As fricções circunscrevem as bordas, os limites e nessa medida os definem como lugar de possibilidade, individuação, em que a potência acontece, se revela. O self, ele mesmo, potente. No instante agora, como bruma, nuance, detalhe destacado do todo que o ilumina e transforma, transformando assim o intérprete. No átimo - ou istmo - do encontro, do acontecimento; cruzamento entre tempo e espaço em que a palavra despenca e institui sentido.
Tratar-se-ia da experiência que abarca a intuição, da relação com o que antecede e funda o sujeito num plano maior, o da cultura e da natureza, além do entendimento e da razão. Nesse aspecto, propomos também um diálogo com a antropologia de P. Descola, Viveiros de Castro, Nastajssa Martin, Davi Kopenawa, Krenak, entre outros. A dimensão do indivíduo é transformada e subvertida, subvertendo-se, dessa forma, a epistemologia europeia, branca, ocidental e masculina vigente. Corpos, afetos, astros, pensamentos palavras e silêncios, tudo aquilo que pode ser combinado, transmodado, que pode transitar de forma e não necessariamente ser eliminado, extinto, extirpado, como no paradigma do herói. No lugar dela, Ursula K. Le Guin propõe as estórias dos espaços que contêm, criam possibilidades de vida. Estórias que não querem ser Histórias, encerradas, por sua vez, por um arquivo morto, recheado de heróis, cujo destino é o triunfo e/ou a tragédia. O herói, na verdade, é muito medroso. Por isso mata ou morre.

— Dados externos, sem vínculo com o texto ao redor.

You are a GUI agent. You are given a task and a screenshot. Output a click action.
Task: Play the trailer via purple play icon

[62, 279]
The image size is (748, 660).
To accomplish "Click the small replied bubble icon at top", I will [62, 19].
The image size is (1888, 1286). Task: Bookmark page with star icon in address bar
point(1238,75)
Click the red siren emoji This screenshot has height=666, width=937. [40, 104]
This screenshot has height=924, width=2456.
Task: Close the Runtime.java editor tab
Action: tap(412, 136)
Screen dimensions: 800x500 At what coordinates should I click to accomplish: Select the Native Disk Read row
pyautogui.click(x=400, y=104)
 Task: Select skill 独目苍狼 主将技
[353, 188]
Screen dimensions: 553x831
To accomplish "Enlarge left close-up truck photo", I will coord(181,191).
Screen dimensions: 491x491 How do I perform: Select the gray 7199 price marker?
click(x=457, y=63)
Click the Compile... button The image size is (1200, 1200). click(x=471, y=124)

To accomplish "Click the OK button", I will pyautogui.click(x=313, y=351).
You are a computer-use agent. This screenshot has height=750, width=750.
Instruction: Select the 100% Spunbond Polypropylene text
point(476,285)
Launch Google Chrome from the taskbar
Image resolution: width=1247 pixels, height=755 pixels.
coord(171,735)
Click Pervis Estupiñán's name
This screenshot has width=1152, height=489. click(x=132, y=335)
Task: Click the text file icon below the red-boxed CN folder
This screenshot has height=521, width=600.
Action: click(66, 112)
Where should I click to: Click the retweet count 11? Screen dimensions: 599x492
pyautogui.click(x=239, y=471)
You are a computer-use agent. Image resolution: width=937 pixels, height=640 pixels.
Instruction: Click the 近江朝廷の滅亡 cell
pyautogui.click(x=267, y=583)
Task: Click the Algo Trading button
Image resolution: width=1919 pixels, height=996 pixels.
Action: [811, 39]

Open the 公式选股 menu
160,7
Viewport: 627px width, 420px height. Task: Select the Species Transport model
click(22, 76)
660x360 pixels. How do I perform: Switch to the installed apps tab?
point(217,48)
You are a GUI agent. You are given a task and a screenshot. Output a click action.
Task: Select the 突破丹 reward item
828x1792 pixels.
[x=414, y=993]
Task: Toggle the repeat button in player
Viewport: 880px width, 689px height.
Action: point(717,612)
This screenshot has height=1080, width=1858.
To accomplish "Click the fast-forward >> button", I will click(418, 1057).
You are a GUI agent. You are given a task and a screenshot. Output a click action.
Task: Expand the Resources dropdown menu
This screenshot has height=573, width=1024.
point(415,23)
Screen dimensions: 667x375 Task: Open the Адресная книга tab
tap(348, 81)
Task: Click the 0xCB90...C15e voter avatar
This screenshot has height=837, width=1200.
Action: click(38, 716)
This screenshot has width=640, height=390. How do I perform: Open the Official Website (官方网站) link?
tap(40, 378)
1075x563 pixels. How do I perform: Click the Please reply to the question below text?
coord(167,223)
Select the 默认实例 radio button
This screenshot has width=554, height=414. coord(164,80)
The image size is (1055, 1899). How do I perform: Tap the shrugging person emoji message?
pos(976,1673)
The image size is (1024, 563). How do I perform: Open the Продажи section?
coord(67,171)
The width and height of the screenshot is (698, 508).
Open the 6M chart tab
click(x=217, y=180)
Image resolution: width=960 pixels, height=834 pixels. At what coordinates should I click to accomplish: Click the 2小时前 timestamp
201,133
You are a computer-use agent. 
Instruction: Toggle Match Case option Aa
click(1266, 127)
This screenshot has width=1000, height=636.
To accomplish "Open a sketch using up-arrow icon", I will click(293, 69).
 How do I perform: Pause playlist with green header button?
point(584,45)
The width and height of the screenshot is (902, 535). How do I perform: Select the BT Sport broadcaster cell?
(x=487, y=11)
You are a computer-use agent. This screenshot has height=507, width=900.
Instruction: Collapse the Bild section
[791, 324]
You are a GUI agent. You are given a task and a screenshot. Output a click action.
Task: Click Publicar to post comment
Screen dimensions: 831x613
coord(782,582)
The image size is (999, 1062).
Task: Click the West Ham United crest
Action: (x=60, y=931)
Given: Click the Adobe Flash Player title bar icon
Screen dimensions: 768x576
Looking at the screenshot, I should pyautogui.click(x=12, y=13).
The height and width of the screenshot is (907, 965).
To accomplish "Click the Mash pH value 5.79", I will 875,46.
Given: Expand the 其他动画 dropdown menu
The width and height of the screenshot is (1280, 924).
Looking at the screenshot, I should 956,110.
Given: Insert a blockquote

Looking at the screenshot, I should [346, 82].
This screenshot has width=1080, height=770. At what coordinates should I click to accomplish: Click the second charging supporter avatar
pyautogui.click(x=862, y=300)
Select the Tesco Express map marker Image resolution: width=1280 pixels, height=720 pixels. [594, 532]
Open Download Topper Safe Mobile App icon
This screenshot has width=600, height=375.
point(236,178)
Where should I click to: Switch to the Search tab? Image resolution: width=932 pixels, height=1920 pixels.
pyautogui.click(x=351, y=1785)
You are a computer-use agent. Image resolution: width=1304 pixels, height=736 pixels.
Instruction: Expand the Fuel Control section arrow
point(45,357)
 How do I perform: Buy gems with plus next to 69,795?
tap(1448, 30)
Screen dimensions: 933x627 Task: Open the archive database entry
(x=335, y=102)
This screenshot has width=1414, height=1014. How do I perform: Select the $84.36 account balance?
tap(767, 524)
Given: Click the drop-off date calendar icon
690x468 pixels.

Não há saída nesse paradigma teleológico. As escritas das estórias, no entanto, não distinguem nem pretendem distinguir tudo o que contém a bolsa; as coisas se combinam. Uma estória ou um “romance é um patuá guardando coisas numa relação particular e poderosa umas com as outras e conosco. … No final, é o herói que não fica bem nessa bolsa. Ele precisa de um palco ou pedestal…” (Le Guin, 2021, p. 22), entre o triunfo e a tragédia.
Finalmente, na dança conceitual que proponho, penser autrement é também pensar no outro como alteridade que me pensa, reciprocamente, e que me escapa, ao mesmo tempo em que me determina, fora e antes de mim. E penso fora, no cruzamento de várias ontologias que se relacionam de modo horizontal e recíproco, infinitamente, que me incitam a sair de mim, deixando-me “escavar pela fenda, pelo corpo, pela terra, pelo outro, pela morte”, incitando-me a “uma saúde ampla que hospede as alteridades banidas” (Pessanha, 2018, p. 218). Na perspectiva do desfazimento em curso de uma episteme, o sintoma, como outras categorias, já não é mais considerado o outro, alteridade que me pensa e me submete. Ele entra na dança das transformações em modos variados, num lugar que contém e combina. O sintoma, ele também, um herói.